Harris v. Town of Lincoln

Decision Date20 December 1995
Docket NumberNo. 94-25-A,94-25-A
Citation668 A.2d 321
PartiesSteven HARRIS et al. v. TOWN OF LINCOLN, et al. ppeal.
CourtRhode Island Supreme Court
OPINION

LEDERBERG, Justice.

This case arose as a result of the construction by the town of Lincoln (town) of a sewer-processing facility on town-owned property next to the residence of the plaintiffs, Steven Harris and Denise Harris. The plaintiffs brought suit in the Superior Court where a trial justice found in favor of the plaintiffs and granted relief. In response, the defendants (the town; Claudette Paine, the Finance Director of the Town of Lincoln, and Burton Stallwood, alias) have appealed to the Supreme Court the order of the Superior Court granting compensatory damages and declaratory and injunctive relief to the plaintiffs and have also appealed subsequent orders that denied modification or suspension of the prescribed relief and mandated compliance with the original injunction. For the reasons stated below, we affirm in part and modify in part the orders of the trial justice. The facts and procedural history relevant to our holding are as follows.

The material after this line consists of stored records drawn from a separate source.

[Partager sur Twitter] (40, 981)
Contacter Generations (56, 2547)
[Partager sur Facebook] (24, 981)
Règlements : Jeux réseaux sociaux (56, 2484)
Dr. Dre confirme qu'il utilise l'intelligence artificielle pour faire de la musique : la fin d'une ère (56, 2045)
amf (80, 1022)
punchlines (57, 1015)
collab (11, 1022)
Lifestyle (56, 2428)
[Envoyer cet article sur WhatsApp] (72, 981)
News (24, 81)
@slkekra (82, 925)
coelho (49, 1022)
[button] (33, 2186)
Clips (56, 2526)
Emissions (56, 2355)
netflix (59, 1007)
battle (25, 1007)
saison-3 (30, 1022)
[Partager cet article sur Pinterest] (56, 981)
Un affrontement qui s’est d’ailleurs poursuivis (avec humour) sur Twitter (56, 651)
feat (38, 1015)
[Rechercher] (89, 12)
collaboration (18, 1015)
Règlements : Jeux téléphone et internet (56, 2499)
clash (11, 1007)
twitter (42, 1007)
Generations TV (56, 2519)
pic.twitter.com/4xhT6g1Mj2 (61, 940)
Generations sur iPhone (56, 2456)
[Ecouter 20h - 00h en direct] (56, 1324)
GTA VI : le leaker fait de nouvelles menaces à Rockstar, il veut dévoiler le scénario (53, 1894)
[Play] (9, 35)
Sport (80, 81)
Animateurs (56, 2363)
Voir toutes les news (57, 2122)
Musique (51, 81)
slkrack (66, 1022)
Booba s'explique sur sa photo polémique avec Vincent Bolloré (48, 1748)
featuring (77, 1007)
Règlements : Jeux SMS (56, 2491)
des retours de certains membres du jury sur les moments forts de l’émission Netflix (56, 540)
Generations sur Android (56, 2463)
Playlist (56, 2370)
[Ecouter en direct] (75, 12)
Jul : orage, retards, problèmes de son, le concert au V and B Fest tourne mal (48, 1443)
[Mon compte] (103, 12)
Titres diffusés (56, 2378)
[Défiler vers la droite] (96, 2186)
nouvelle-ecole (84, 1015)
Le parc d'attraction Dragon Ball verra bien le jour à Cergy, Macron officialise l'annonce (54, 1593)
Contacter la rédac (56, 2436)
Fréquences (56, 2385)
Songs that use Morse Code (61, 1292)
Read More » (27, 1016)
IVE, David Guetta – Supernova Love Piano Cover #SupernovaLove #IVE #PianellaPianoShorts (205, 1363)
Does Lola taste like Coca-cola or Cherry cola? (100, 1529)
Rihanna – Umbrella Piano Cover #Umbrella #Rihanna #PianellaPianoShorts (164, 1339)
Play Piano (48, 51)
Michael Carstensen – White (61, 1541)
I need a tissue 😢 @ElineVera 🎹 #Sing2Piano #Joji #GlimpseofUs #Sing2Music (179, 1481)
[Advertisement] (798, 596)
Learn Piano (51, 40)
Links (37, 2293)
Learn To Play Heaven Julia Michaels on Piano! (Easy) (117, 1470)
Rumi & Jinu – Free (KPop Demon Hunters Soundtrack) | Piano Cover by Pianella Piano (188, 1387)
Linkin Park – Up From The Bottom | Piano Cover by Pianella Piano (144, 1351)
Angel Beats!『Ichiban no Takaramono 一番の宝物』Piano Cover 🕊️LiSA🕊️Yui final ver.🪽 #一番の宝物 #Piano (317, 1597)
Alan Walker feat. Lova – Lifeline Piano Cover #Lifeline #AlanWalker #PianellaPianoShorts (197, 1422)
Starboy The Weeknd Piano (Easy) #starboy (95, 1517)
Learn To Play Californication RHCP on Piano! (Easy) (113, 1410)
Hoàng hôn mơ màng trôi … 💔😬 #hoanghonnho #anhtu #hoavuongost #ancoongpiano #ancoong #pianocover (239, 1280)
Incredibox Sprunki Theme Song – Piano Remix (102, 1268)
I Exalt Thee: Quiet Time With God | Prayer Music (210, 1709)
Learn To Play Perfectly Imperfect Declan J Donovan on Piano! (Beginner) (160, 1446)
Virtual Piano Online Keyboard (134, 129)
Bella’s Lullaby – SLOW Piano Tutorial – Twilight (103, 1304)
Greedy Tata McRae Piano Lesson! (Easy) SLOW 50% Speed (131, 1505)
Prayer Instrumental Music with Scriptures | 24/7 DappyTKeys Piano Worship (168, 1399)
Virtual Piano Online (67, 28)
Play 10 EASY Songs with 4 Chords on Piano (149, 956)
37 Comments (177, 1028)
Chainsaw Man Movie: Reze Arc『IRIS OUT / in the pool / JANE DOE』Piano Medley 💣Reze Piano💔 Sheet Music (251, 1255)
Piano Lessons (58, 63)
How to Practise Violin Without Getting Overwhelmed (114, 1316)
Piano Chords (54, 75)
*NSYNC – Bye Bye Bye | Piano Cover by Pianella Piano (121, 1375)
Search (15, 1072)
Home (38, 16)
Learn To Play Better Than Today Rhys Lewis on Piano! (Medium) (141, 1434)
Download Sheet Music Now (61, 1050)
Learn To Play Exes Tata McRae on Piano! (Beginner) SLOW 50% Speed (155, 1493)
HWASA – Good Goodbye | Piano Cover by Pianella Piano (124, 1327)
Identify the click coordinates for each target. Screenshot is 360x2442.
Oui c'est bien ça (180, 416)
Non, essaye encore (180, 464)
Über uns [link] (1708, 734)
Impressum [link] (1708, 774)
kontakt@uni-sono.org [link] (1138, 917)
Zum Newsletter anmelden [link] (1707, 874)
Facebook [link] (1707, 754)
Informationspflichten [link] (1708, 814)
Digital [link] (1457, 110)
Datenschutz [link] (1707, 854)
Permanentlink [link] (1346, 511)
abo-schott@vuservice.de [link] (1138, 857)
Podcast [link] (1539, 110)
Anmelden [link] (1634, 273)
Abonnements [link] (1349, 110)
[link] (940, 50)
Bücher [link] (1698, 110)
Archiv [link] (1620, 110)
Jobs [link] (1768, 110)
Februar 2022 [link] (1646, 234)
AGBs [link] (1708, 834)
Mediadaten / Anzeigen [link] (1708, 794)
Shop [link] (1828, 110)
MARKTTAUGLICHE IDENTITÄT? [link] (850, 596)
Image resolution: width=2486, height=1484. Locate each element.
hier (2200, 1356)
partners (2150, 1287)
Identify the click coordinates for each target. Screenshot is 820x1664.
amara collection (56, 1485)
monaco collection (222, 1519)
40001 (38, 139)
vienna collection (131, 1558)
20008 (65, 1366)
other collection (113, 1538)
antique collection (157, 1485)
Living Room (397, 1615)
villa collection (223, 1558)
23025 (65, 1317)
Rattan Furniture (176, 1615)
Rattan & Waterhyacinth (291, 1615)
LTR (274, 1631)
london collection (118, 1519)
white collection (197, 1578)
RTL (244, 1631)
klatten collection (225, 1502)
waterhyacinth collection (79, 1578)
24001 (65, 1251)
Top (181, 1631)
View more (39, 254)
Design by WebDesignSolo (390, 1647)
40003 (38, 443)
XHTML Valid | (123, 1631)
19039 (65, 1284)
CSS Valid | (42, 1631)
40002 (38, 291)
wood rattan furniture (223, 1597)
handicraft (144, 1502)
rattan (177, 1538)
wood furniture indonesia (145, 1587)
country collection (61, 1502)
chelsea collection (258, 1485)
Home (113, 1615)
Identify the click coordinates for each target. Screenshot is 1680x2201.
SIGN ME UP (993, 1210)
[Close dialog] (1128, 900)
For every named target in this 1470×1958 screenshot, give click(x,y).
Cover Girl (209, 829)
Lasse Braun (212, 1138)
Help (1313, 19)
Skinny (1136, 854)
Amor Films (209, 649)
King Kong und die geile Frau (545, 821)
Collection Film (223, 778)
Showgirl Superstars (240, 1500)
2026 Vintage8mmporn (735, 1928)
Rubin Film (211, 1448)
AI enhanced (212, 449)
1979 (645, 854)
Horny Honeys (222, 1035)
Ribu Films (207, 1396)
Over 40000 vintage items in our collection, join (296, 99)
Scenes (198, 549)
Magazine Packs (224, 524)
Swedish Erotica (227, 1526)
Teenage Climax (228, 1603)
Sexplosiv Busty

Facts and Procedural History

In 1979 plaintiffs purchased residential property at 31 Maria Street in Lincoln, Rhode Island (plaintiffs' property). In June 1987 plaintiffs sought and were granted approval by the Zoning Board of the Town of Lincoln to build an addition to their home. At that time, plaintiffs attempted to purchase a lot owned by defendants, adjacent to plaintiffs' property, but were told that the lot was not for sale and would only be used for access to the Blackstone Canal.

On February 15, 1988, however, the town, as part of a townwide sewer project, began construction of a sewer pumping station on that adjacent lot. The sewer pumping station consisted of a covered wet well measuring four feet by six feet and a dry well measuring six feet by six feet along a centrifugal pump, according to Donald D'Anjou (D'Anjou), a supervisor for the town's sewer department, who testified at trial. The station operates by trapping solid waste on a grate that is raked and washed down twice per week. When the sewage in the wet well reaches a certain level, the pump turns on and the effluent is pumped to a treatment plant. Effluent remains in the wet well, however, when the station is not pumping. A fan circulates air into the building that encloses the two wells while vents circulate air that is released into the atmosphere.

Although plaintiffs complained to the town regarding the proximity of the pumping station to their home soon after construction began, the pumping station was, nevertheless, constructed twenty-six feet from plaintiffs' property line. On February 8, 1989, plaintiffs brought the instant action to claim damages and to enjoin defendants from operating the pumping station. Mr. Harris testified that since the pumping station began operating in 1989, he has heard the station's generator "hundreds of times." The plaintiffs testified that during the generator's operation, they felt vibrations, heard noise, and smelled odors. Mr. Harris likened the generator's noise inside his home to "a mack diesel truck right next to your door." According to plaintiffs' testimony, operation of the generator created diesel fumes, and the pumping station itself emitted sewage odors. Mr. Harris testified that the fumes and smells were present "[a]ll the time" but that they were at their worst in the summer months.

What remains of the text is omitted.